**SELECTED EXTRACT**.
Would be possible to create a regression testcase for this issue? From RH
bug report [1], it seems to describe a somewhat feasible scenario.

[1] https://bugzilla.redhat.com/show_bug.cgi?id=2251557

> 
>> ---
>>  elf/dl-tls.c | 1 +
>>  1 file changed, 1 insertion(+)
>>
>> diff --git a/elf/dl-tls.c b/elf/dl-tls.c
>> index c192b5a13a94..70446e71a8c4 100644
>> --- a/elf/dl-tls.c
>> +++ b/elf/dl-tls.c
>> @@ -154,6 +154,7 @@ _dl_assign_tls_modid (struct link_map *l)
>>  	      {
>>  		/* Mark the entry as used, so any dependency see it.  */
>>  		atomic_store_relaxed (&runp->slotinfo[result - disp].map, l);
>> +		atomic_store_relaxed (&runp->slotinfo[result - disp].gen, 0);
>>  		break;
>>  	      }
>>  
>>
>> ---
>> base-commit: 78ca44da0160a0b442f0ca1f253e3360f044b2ec
>> change-id: 20231128-tls-modid-reuse-0a7a903a1f7e
>>
>> Best regards,
>> -- 
>> Hector Martin <marcan@marcan.st>
>>
  
Hector Martin Nov. 28, 2023, 2:04 p.m. UTC | #3
On 2023/11/28 19:53, Szabolcs Nagy wrote:
> The 11/28/2023 15:23, Hector Martin wrote:
>> _dl_assign_tls_modid() assigns a slotinfo entry for a new module, but does
>> *not* do anything to the generation counter. The first time this
>> happens, the generation is zero and map_generation() returns the current
>> generation to be used during relocation processing. However, if a
>> slotinfo entry is later reused, it will already have a generation
>> assigned. If this generation has fallen behind the current global max
>> generation, then this causes an obsolete generation to be assigned
>> during relocation processing, as map_generation() returns this
>> generation if nonzero. _dl_add_to_slotinfo() eventually resets the
>> generation, but by then it is too late. This causes DTV updates to be
>> skipped, leading to NULL or broken TLS slot pointers and segfaults.

**RAW DATA**.
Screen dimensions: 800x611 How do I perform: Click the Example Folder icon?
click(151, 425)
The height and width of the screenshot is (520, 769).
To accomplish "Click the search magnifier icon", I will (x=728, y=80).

**WORK TO DO**. Please type out the whole thread about TLS slotinfo generations above, character for character.

**WORKED ANSWER**.
Would be possible to create a regression testcase for this issue? From RH
bug report [1], it seems to describe a somewhat feasible scenario.

[1] https://bugzilla.redhat.com/show_bug.cgi?id=2251557

> 
>> ---
>>  elf/dl-tls.c | 1 +
>>  1 file changed, 1 insertion(+)
>>
>> diff --git a/elf/dl-tls.c b/elf/dl-tls.c
>> index c192b5a13a94..70446e71a8c4 100644
>> --- a/elf/dl-tls.c
>> +++ b/elf/dl-tls.c
>> @@ -154,6 +154,7 @@ _dl_assign_tls_modid (struct link_map *l)
>>  	      {
>>  		/* Mark the entry as used, so any dependency see it.  */
>>  		atomic_store_relaxed (&runp->slotinfo[result - disp].map, l);
>> +		atomic_store_relaxed (&runp->slotinfo[result - disp].gen, 0);
>>  		break;
>>  	      }
>>  
>>
>> ---
>> base-commit: 78ca44da0160a0b442f0ca1f253e3360f044b2ec
>> change-id: 20231128-tls-modid-reuse-0a7a903a1f7e
>>
>> Best regards,
>> -- 
>> Hector Martin <marcan@marcan.st>
>>
  
Hector Martin Nov. 28, 2023, 2:04 p.m. UTC | #3
On 2023/11/28 19:53, Szabolcs Nagy wrote:
> The 11/28/2023 15:23, Hector Martin wrote:
>> _dl_assign_tls_modid() assigns a slotinfo entry for a new module, but does
>> *not* do anything to the generation counter. The first time this
>> happens, the generation is zero and map_generation() returns the current
>> generation to be used during relocation processing. However, if a
>> slotinfo entry is later reused, it will already have a generation
>> assigned. If this generation has fallen behind the current global max
>> generation, then this causes an obsolete generation to be assigned
>> during relocation processing, as map_generation() returns this
>> generation if nonzero. _dl_add_to_slotinfo() eventually resets the
>> generation, but by then it is too late. This causes DTV updates to be
>> skipped, leading to NULL or broken TLS slot pointers and segfaults.